The rush to digital vs. running a business

Just about every day there are stories about how print is dead, publishers need to be on tablets, digital publishing is the future, and if you don’t hurry up you’ll be left behind.

It is certainly true that readers are consuming more and more content on digital platforms. On Amazon.com, sales of eBooks exceed sales of printed books in many markets, and in other segments of the publishing industry consumers often prefer digital delivery to print delivery.

It is not at all clear that trend will continue.

The cost of print is generally estimated to be no more than 8 percent of the publisher’s cost of bringing content to market. Many costs — author fees, overhead, marketing, etc. — are the same whether you deliver print or pixels. Furthermore, in some cases creating a digital version of content can add costs.

Yet consumers expect digital to cost much less. They think publishers save a lot of money on printing, and consumers think they ought to benefit from the savings with a lower price.

If all this is true, why are the prices so out of whack? If you look at the difference in price between a paperback and an eBook, it’s far more than 8 percent. The fairly obvious conclusion is that prices are not accurately reflecting costs. In the current market, the printed edition of a title is subsidizing the digital edition.

Sooner or later that is going to have to change, and when it does — when the price difference between the eBook and the paper book is roughly 8 percent plus shipping — will sales of eBooks keep going at the pace they’re going now? I don’t think so.

The ugly truth is that for all the hype about digital publishing, very few publishers are actually making any money at it.

Here’s the first sentence from The digital tinkering continues – and that’s a good thing.

Revenues may finally be catching up with the investments publishers have been making in their digital businesses.

I’m reminded of two proverbs — “Fools rush in,” and “A fool and his money are soon parted.” Of course proverbs are tricky.

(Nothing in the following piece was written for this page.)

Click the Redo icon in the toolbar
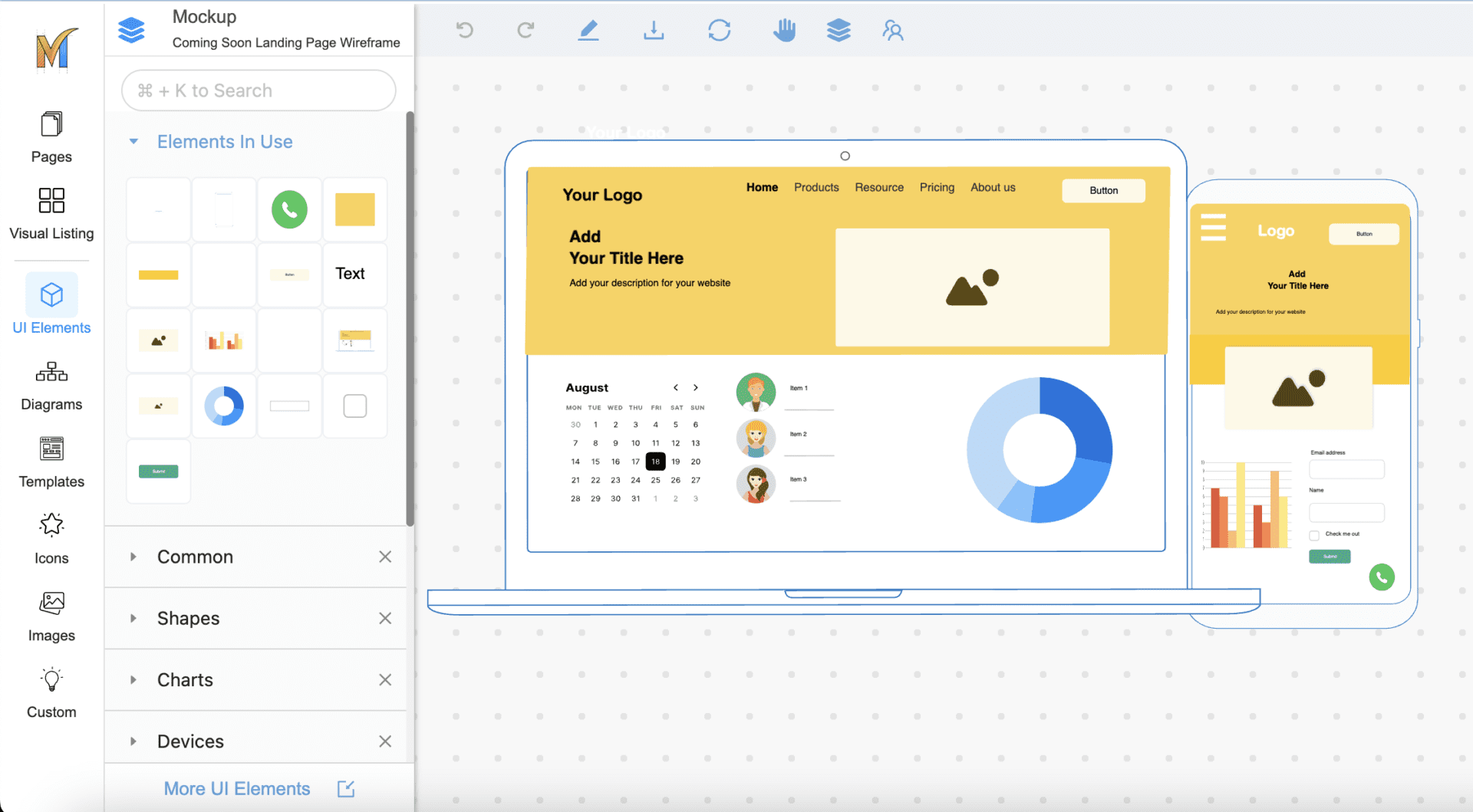 pos(526,31)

There’s also “He who hesitates is lost” and “Cast your bread upon the waters,” so … be careful about that sort of thing.

Still, it seems to me that the wise course is to look for easy, cheap, obvious wins on the digital front, and to allow publishers with money to burn to experiment. Sooner or later they’ll stumble on the right solution, and then we can all imitate them.

But most of all, don’t be fooled by the digital hype. Look at the numbers. They’re not all that great.